Se houvesse uma força inteligente universal que tivesse criado o mundo físico e tivesse consciência dos pensamentos e das necessidades individuais da humanidade, isso seria de grande interesse para nós pessoalmente. Seria de maior interesse se esse ser, a quem chamássemos de "Deus", tivesse um plano para nós que garanta nosso bem-estar final. Em particular, se Deus pudesse providenciar para que não estivéssemos extintos após a morte, mas para continuar em uma forma que retém nossa identidade central em um estado feliz e pacífico, gostaríamos de cooperar de todas as maneiras possíveis para fazer isso realidade. Uma figura semelhante a um pai, Deus seria a chave para a nossa salvação. Devemos colocar-nos nas mãos deste Deus.

Algumas pessoas dizem que tal Deus existe. Outros não têm tanta certeza. O fato é que, se Deus é um ser como nós, com uma capacidade humana de comunicação, esse ser é geralmente invisível. Nem se pode ouvir Deus falar como alguém ouviria outra pessoa falar. Deus não aparece de forma palpável em um determinado momento ou lugar. Para a maioria das pessoas, Deus existe apenas com a reputação. Imaginamos que Deus se assemelhe a um ser humano, exceto que ele seria dotado de poderes ilimitados e inteligência. Deus poderia controlar todos e cada um dos eventos no universo. Mas, novamente, a maioria das pessoas tem apenas uma idéia desse Deus. Poucos, se houver, têm experiência em primeira mão.

Agora, é claro, as religiões são construídas sobre a afirmação de que algumas pessoas falaram com Deus e aprenderam com tais conversas o que Deus quer que a humanidade faça. No terceiro capítulo do Êxodo, está escrito que Moisés estava cuidando de um bando de ovelhas perto do monte Horeb quando viu um mato que estava em chamas, mas não estava sendo consumido. Uma voz do mato saudou Moisés pelo nome. A voz se identificou dizendo: "Eu sou o Deus de seus antepassados, o Deus de Abraão, o Deus de Isaque, o Deus de Jacó".

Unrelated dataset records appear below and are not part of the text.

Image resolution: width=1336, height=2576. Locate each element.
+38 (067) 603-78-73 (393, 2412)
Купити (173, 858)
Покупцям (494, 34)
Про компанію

Este foi o início de uma relação pessoal entre Moisés e Deus, que incluiu longas conversas. A partir dessas conversas vieram instruções de Deus para o povo de Israel. Os mais conhecidos são os Dez Mandamentos, supostamente inscritos em pedra quando Moisés falou com Deus no topo do Monte Sinai.

A Bíblia afirma que Moisés teve um relacionamento especial com Deus ao contrário do de outros profetas ou sacerdotes. Quando Moisés e Arão discutiram com Hazeroth, Arão perguntou: "Moisés é o único com quem o Senhor falou? Ele ainda não falou conosco? "Em Números 12, é relatado que Deus ouviu essas observações. Convocando Aaron e Miriam, Deus disse:

"Ouça minhas palavras.
Se ele (Moisés) fosse seu profeta e nada mais,
Eu me tornaria conhecido por ele em uma visão,
Eu falo com ele em um sonho.
Mas meu servo Moisés não é um tal profeta;
Ele sozinho é fiel de toda a minha família.
Com ele eu falo cara a cara,
abertamente e não em enigmas.
Ele deve ver a própria forma do Senhor.
Como você ousa falar contra meu servo Moisés? "

Lá você tem, na Bíblia, a afirmação de que Deus, criador e senhor do universo, falou com Moisés como se fosse uma conversa entre dois seres humanos. Deus falou com Moisés "cara a cara". Moisés viu "a própria forma" de Deus. Esta é uma afirmação, portanto, de que um ser humano particular, Moisés, conseguiu se envolver em comunicação direta e pessoal com Deus e aprender o que Deus queria que o povo de Israel faça.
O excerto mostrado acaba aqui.